What is required :: The answer must consist of each line of the records below that contains the string "agent".

Exercise data ::
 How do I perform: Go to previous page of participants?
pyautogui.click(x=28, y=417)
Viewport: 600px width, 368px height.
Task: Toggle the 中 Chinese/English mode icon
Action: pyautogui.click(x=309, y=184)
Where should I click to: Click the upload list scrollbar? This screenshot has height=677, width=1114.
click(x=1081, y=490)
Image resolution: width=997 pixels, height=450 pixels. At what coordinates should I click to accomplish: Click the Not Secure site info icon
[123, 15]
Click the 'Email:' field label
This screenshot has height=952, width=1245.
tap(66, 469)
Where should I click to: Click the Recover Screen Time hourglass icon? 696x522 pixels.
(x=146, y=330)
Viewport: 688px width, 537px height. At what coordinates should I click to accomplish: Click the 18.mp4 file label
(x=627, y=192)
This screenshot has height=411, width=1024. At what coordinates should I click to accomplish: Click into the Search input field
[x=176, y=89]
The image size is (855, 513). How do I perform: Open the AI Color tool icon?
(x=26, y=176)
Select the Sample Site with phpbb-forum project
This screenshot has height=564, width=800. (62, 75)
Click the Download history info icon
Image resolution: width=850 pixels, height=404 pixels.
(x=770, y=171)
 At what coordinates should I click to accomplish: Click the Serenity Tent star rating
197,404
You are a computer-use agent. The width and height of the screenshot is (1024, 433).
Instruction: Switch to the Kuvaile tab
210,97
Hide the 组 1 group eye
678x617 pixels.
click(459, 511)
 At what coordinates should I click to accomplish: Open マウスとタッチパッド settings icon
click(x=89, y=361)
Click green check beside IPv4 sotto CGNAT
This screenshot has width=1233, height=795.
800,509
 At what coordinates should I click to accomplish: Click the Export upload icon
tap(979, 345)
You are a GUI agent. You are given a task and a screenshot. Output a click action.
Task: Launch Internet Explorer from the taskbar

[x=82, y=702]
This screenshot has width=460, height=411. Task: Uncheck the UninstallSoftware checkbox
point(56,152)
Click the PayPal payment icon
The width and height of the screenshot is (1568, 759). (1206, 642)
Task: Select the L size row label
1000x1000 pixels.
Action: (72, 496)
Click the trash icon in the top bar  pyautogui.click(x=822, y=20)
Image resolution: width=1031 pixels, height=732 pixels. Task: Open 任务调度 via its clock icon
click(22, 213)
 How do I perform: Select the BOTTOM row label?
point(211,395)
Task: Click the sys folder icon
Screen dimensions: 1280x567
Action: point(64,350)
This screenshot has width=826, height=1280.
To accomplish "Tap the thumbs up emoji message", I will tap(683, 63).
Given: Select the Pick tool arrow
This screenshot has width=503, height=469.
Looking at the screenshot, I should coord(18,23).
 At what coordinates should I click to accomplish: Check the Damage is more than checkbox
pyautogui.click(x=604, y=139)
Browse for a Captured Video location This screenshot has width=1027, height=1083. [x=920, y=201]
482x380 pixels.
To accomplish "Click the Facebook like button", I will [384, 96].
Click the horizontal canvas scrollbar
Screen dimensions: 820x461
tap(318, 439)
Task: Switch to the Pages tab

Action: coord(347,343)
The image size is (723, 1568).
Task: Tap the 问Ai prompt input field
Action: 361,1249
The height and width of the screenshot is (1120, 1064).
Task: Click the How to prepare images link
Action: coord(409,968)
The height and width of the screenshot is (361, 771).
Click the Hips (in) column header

Task solution ::
You are a computer-use agent. The width and height of the screenshot is (1024, 433).
You are a GUI agent. You are given a task and a screenshot. Output a click action.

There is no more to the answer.